How gene therapy and CRISPR are helping to eye diseases?
Sara Taghizadeh1 , Seyed Farzad Mohammadi1 *
- Translational Ophthalmology Research Center, Farabi Eye Hospital, Tehran University of Medical Sciences
Abstract: Clustered regularly interspaced short palindromic repeat-associated 9 (CRISPR-Cas9) nuclease is a recently discovered, robust gene-editing platform derived from a bacterial adaptive immune defense system. This system can be efficiently programmed to modify the genome of eukaryotic cells via an RNA-guided DNA cleavage module and has emerged as a potential alternative to conventional gene therapy methods (ZFNs and TALENs) to induce targeted genetic modifications.
Methods: Gene therapy involves inserting the correct copy of a gene into cells that have a mistake in the genetic sequence of that gene, recovering the normal function of the protein in the cell. The eye is an ideal organ for testing new therapeutic approaches, including CRISPR. That is because the eye is the most exposed part of our brain and thus is easily accessible.
The second reason is that retinal tissue in the eye is shielded from the body’s defense mechanism, which would otherwise consider the injected material used in gene therapy as foreign and mount a defensive attack response.
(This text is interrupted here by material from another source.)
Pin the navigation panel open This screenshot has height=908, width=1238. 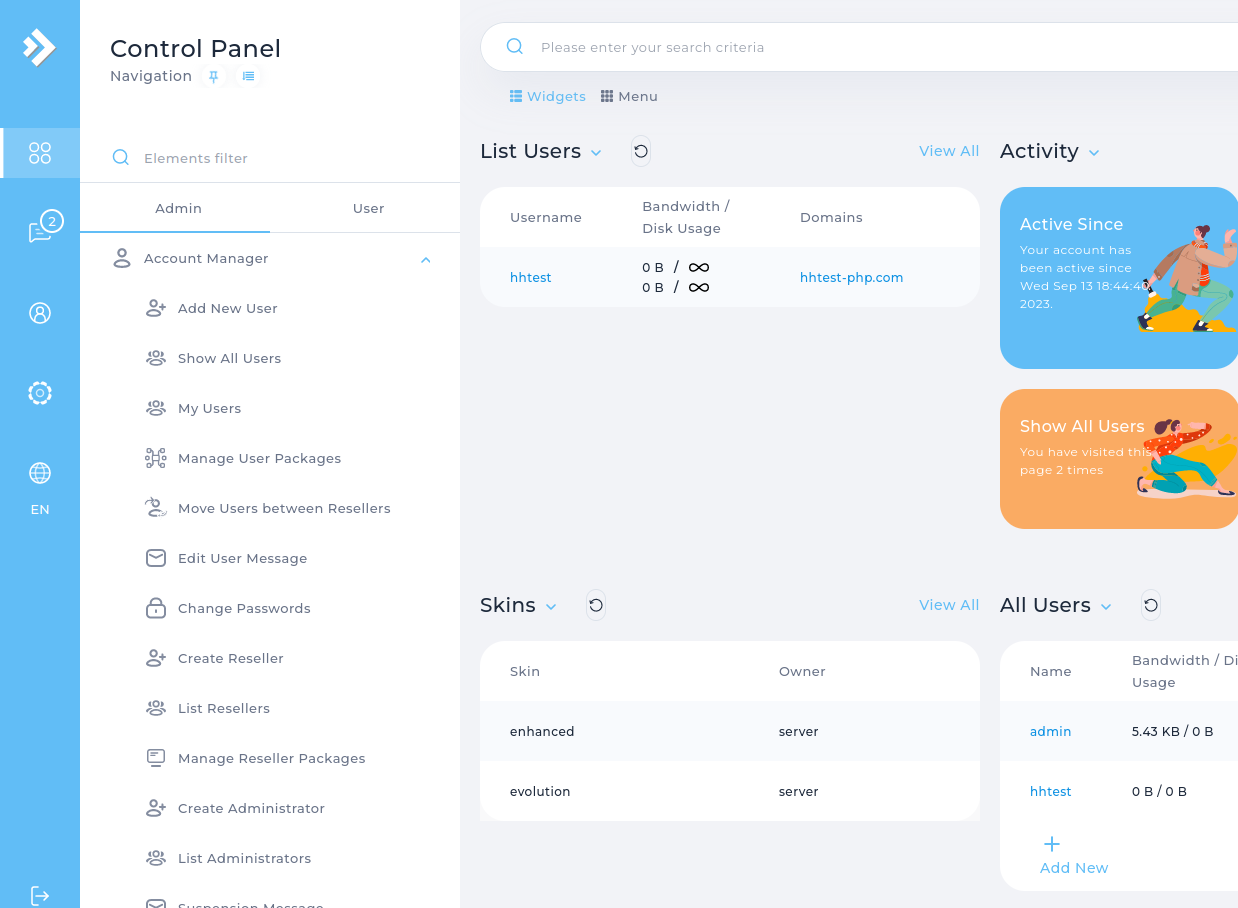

Such a response would destroy the benefits associated with the treatment.
Results: In recent years, with the advancement of gene sequencing technology, it is more explicit to make the genetic diagnosis of a variety of hereditary eye diseases, such as congenital cataract, congenital glaucoma, retinitis pigmentosa (RP), congenital corneal dystrophy, Leber congenital amaurosis (LCA), retinoblastoma (RB), and Usher syndrome.
Also, CRISPR/Cas9 has already been used to generate animal models of some hereditary eye diseases.
Furthermore, breakthrough gene therapy studies paved the way to the first-ever Food and Drug Administration-approved gene therapy drug, Luxturna TM, for a devastating childhood blindness disease, Leber congenital amaurosis Type 2.
Conclusion: Genome editing has extended our ability to elucidate the contribution of genetics to disease by promoting the creation of more accurate cellular and animal models of pathological processes and has begun to show extraordinary potential in a variety of fields, ranging from basic research to applied biotechnology and biomedical research.